● Input for this task:
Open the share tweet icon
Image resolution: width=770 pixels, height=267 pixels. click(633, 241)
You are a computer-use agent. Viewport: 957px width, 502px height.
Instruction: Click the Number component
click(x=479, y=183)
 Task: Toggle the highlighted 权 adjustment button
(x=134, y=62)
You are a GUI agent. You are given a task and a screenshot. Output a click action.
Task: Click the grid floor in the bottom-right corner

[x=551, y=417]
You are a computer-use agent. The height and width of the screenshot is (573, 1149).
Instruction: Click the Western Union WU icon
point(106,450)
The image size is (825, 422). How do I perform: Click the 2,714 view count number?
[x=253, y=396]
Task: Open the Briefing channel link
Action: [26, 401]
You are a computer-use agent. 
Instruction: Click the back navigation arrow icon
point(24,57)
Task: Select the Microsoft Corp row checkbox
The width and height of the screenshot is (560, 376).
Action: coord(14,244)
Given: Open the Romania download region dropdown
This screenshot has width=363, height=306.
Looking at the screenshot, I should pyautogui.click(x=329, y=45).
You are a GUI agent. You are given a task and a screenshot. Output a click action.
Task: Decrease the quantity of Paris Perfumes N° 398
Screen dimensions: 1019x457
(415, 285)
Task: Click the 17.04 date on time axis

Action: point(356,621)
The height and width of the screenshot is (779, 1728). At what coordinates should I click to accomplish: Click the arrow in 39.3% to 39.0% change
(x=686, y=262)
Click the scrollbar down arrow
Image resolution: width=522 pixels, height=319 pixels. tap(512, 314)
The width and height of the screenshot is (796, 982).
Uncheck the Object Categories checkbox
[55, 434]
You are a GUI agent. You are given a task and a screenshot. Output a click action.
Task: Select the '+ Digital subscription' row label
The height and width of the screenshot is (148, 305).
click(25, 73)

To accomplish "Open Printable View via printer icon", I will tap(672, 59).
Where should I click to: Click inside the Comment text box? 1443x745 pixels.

● Your assignment: Every entry in the listing above is to be repeated verbatim.

● Written response:
Open the share tweet icon
Image resolution: width=770 pixels, height=267 pixels. click(633, 241)
You are a computer-use agent. Viewport: 957px width, 502px height.
Instruction: Click the Number component
click(x=479, y=183)
 Task: Toggle the highlighted 权 adjustment button
(x=134, y=62)
You are a GUI agent. You are given a task and a screenshot. Output a click action.
Task: Click the grid floor in the bottom-right corner

[x=551, y=417]
You are a computer-use agent. The height and width of the screenshot is (573, 1149).
Instruction: Click the Western Union WU icon
point(106,450)
The image size is (825, 422). How do I perform: Click the 2,714 view count number?
[x=253, y=396]
Task: Open the Briefing channel link
Action: [26, 401]
You are a computer-use agent. 
Instruction: Click the back navigation arrow icon
point(24,57)
Task: Select the Microsoft Corp row checkbox
The width and height of the screenshot is (560, 376).
Action: coord(14,244)
Given: Open the Romania download region dropdown
This screenshot has width=363, height=306.
Looking at the screenshot, I should pyautogui.click(x=329, y=45).
You are a GUI agent. You are given a task and a screenshot. Output a click action.
Task: Decrease the quantity of Paris Perfumes N° 398
Screen dimensions: 1019x457
(415, 285)
Task: Click the 17.04 date on time axis

Action: point(356,621)
The height and width of the screenshot is (779, 1728). At what coordinates should I click to accomplish: Click the arrow in 39.3% to 39.0% change
(x=686, y=262)
Click the scrollbar down arrow
Image resolution: width=522 pixels, height=319 pixels. tap(512, 314)
The width and height of the screenshot is (796, 982).
Uncheck the Object Categories checkbox
[55, 434]
You are a GUI agent. You are given a task and a screenshot. Output a click action.
Task: Select the '+ Digital subscription' row label
The height and width of the screenshot is (148, 305).
click(25, 73)

To accomplish "Open Printable View via printer icon", I will tap(672, 59).
Where should I click to: Click inside the Comment text box? 1443x745 pixels.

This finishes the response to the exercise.